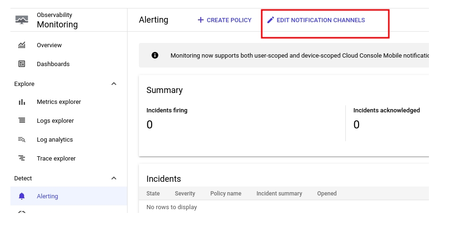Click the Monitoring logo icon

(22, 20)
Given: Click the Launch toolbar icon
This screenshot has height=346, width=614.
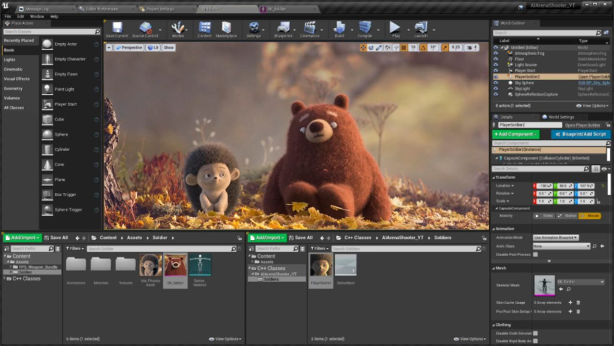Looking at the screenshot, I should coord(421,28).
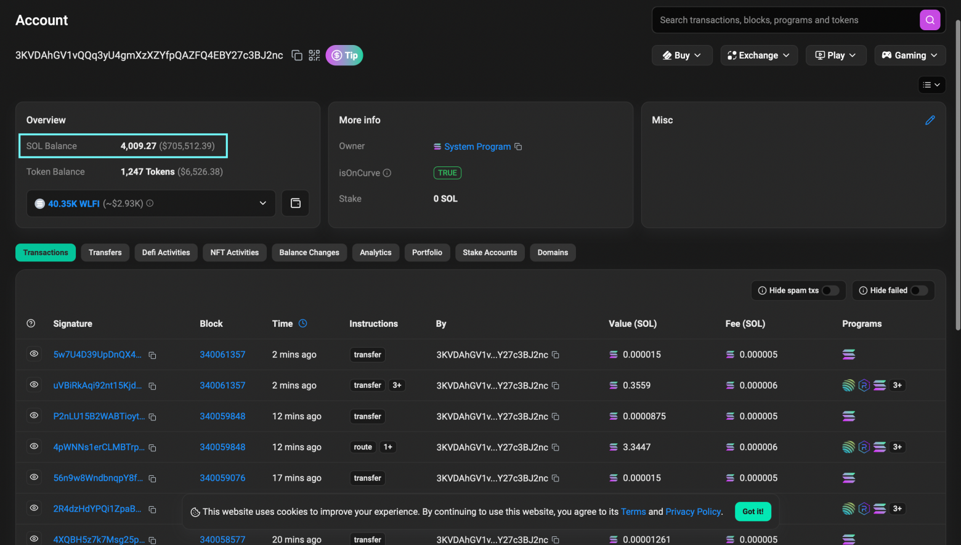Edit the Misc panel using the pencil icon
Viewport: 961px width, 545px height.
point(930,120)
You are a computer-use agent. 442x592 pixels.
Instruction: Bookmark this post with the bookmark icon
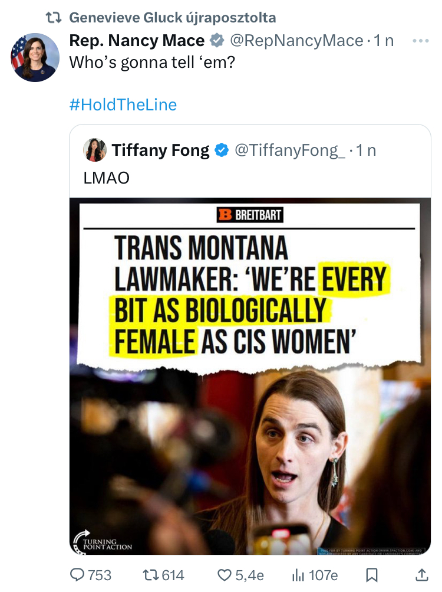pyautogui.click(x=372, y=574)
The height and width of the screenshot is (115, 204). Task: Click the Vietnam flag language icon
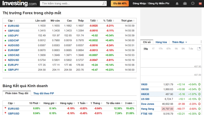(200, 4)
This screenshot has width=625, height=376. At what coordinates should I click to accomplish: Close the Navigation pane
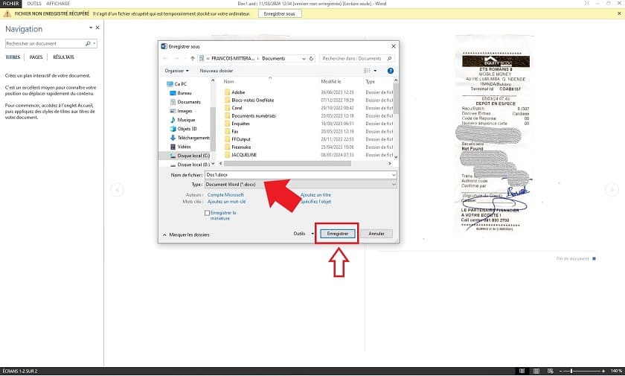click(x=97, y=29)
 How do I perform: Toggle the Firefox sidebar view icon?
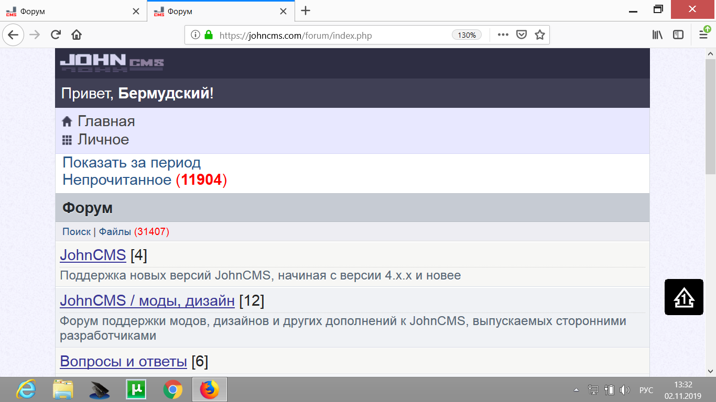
...
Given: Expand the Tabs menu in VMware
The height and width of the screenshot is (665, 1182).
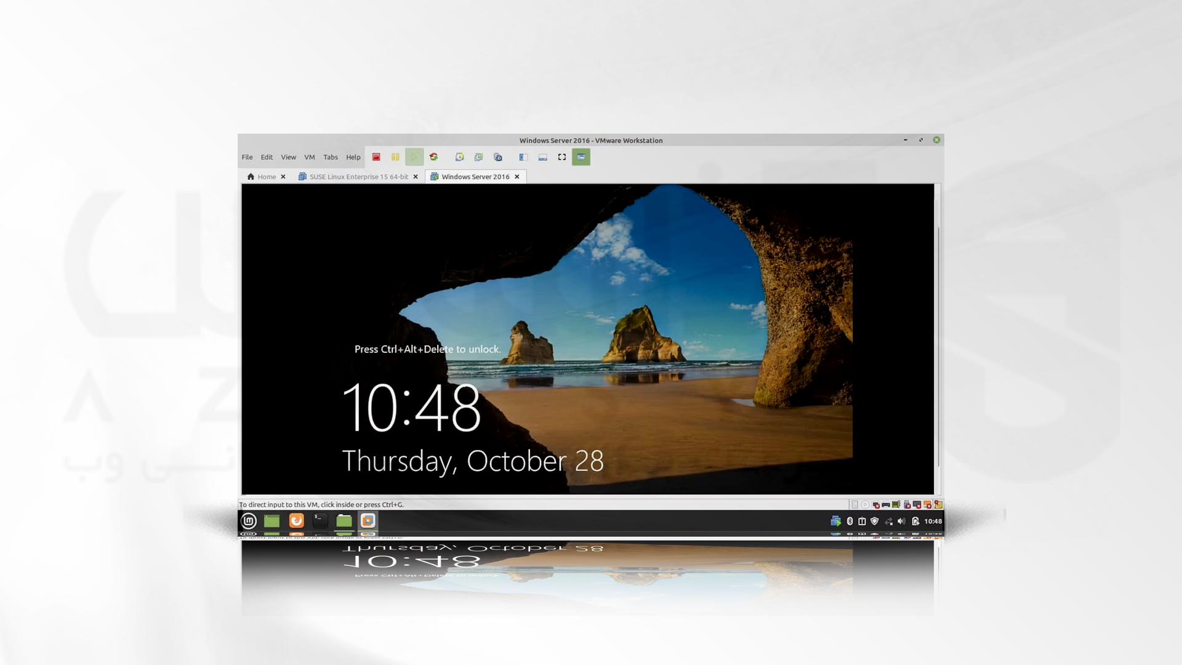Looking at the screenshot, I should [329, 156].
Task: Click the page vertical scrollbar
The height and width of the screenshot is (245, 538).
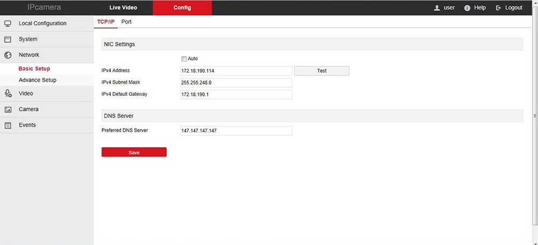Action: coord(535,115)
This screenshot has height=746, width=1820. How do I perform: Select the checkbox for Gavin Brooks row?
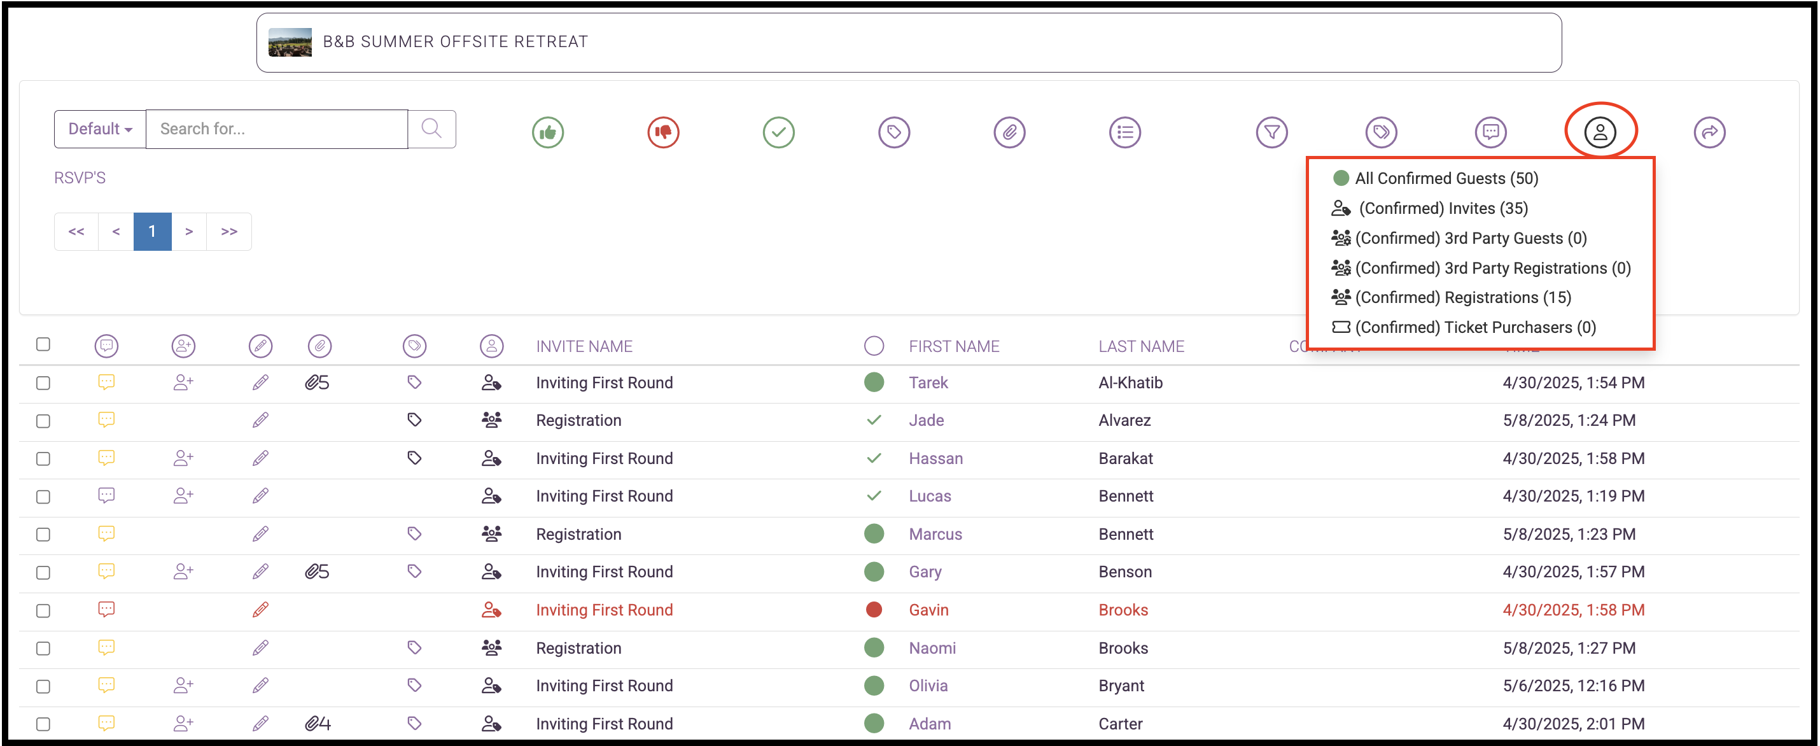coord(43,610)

**WHAT IS REQUIRED**
Render the data from the line containing "Given: Expand the Tabs menu in VMware" through the line containing "coord(43,610)", both included, as a JSON list of strings with one string per line, omitting blank lines and the pictures.

**SOLUTION TO THIS EXERCISE**
[
  "Given: Expand the Tabs menu in VMware",
  "The height and width of the screenshot is (665, 1182).",
  "Looking at the screenshot, I should [329, 156].",
  "Task: Click the page vertical scrollbar",
  "The height and width of the screenshot is (245, 538).",
  "Action: coord(535,115)",
  "This screenshot has height=746, width=1820. How do I perform: Select the checkbox for Gavin Brooks row?",
  "coord(43,610)"
]